Lost wor(l)ds:
Betsy Warland’s Lost Lagoon/lost in thought

by K.I. PRESS

Betsy Warland’s Lost Lagoon/lost in thought is an elegant and bittersweet entry in the renowned Canadian feminist writer’s body of work. Warland refers to the book as “an elegy” (“#51/August 2018: Once again, ‘Very High Health Risk’ air”) for a lagoon that was not really “lost,” but “destroyed” (“#50/It is human nature to walk in circles when”).

Lost Lagoon /lost in thought book of prose poems by Betsy Warland

Vancouverites will know the Lost Lagoon immediately, and many visitors to Vancouver—like the ones the narrator gives directions to in the book—have trekked past it or around it in Stanley Park. Whether you are familiar with the lagoon or not doesn’t matter, as Warland communicates plenty of information about the geography, wildlife, and history of this “aberrant-shaped lima bean” (“#31/Picture it as a slightly aberrant-shaped lima bean”).

The prose in Lost Lagoon/lost in thought is clean and minimal, jam-packed with meaning but not with extra words. Only one poem has line breaks; the prose poems of the rest of the book read like a series of poetic short essays or a fragmented documentary.

Warland’s use of the third person, referring to herself/the narrator as “The Human” throughout the main body of the book, stands out. Warland explains in “#11/The Human ponders.
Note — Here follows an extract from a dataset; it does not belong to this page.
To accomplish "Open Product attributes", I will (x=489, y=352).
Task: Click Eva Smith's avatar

Does a Google search.” that “The Human” clearly separates her from the natural world, shows her outsider status, and emphasizes the “disjunction” between human and animal.
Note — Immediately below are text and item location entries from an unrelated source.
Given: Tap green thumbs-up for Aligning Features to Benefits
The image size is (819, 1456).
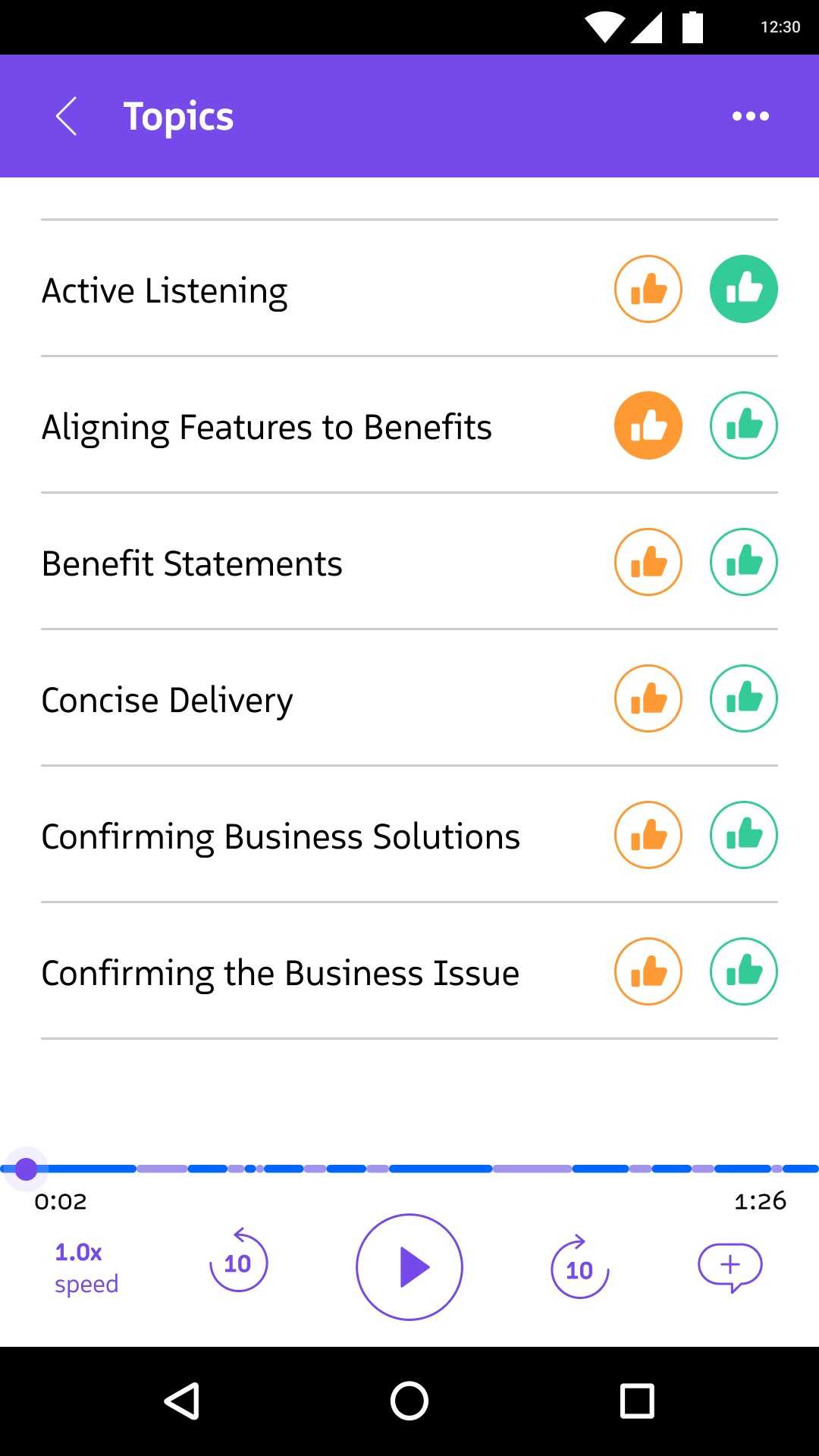Looking at the screenshot, I should 743,425.
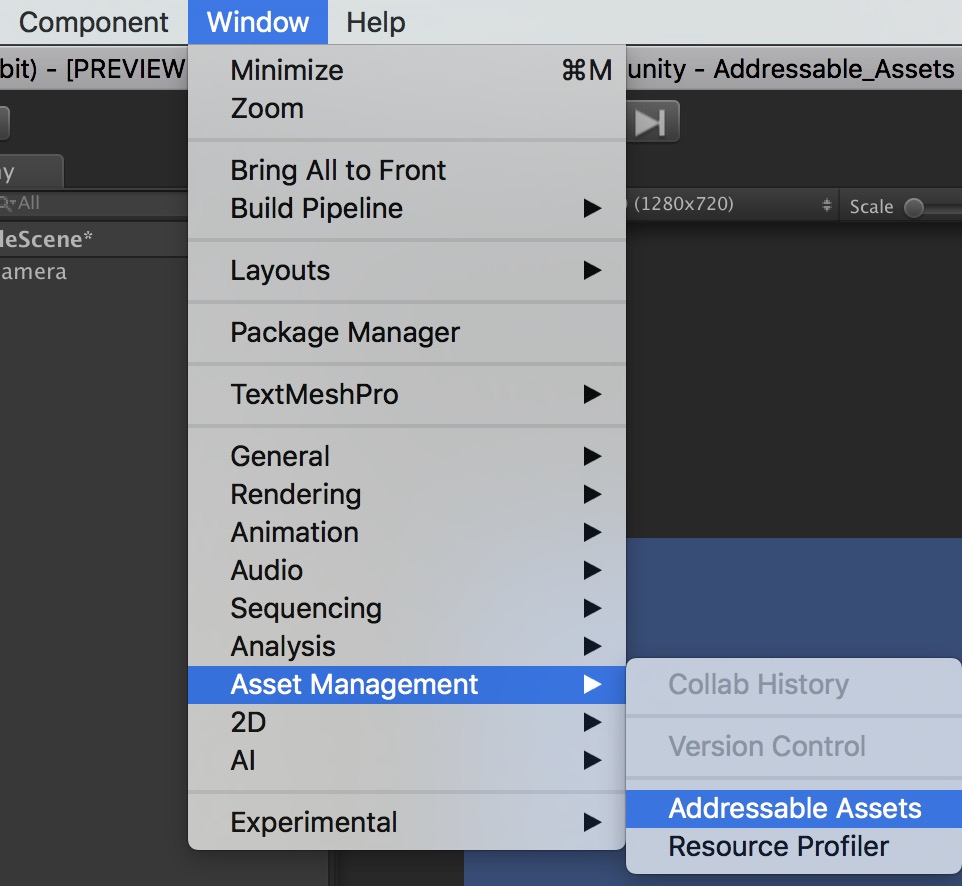Open the Component menu in menu bar
The height and width of the screenshot is (886, 962).
click(x=94, y=22)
Warland dedicates the book to three people, one well-known: the performance poet Pauline Johnson, who gave the body of water “Lost Lagoon” its name (for how, at the time, it disappeared when the tide was particularly low). The other two women in the dedication Warland calls the “Swan Lady” and the “Beaver Lady”: women with special relationships to the animals of the Lost Lagoon, but who, ultimately, could not keep them from harm.

Crows, otters, turtles, swans, beavers, eagles, and owls—many of them destroyed or destroying, lost or losing—appear throughout the book.  Lost Lagoon connects place and loss, how observing a place keenly emphasizes your human apartness, how places lose their identities because of you. Geography studies the relationship between humans and places. Lost Lagoon/lost in thought could be thought of as a geography book.
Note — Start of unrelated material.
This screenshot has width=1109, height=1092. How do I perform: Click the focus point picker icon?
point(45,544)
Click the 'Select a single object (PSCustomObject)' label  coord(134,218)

Despite the “disjunction” between humans and animals explored in the book, we are all subject, eventually, to the same loss. As the numbered prose poems go on, The Human loses her humans too:

The morning they learn of their mutual friend’s death, The Human and neighbour

writer friend meet for a consoling walk. When the door of death opens, humans briefly cherish each other more before the door closes on their loved ones’ unalterable absence. The two grieving friends walk slowly around the lagoon. (“#27/The morning they learn of their mutual friend’s death”)

The Lost Lagoon is a focal point for loss in this powerful book.

K.I. Press is a Winnipeg writer. She teaches at Red River College Polytechnic. Her books include Exquisite Monsters (Turnstone) and Types of Canadian Women (Gaspereau).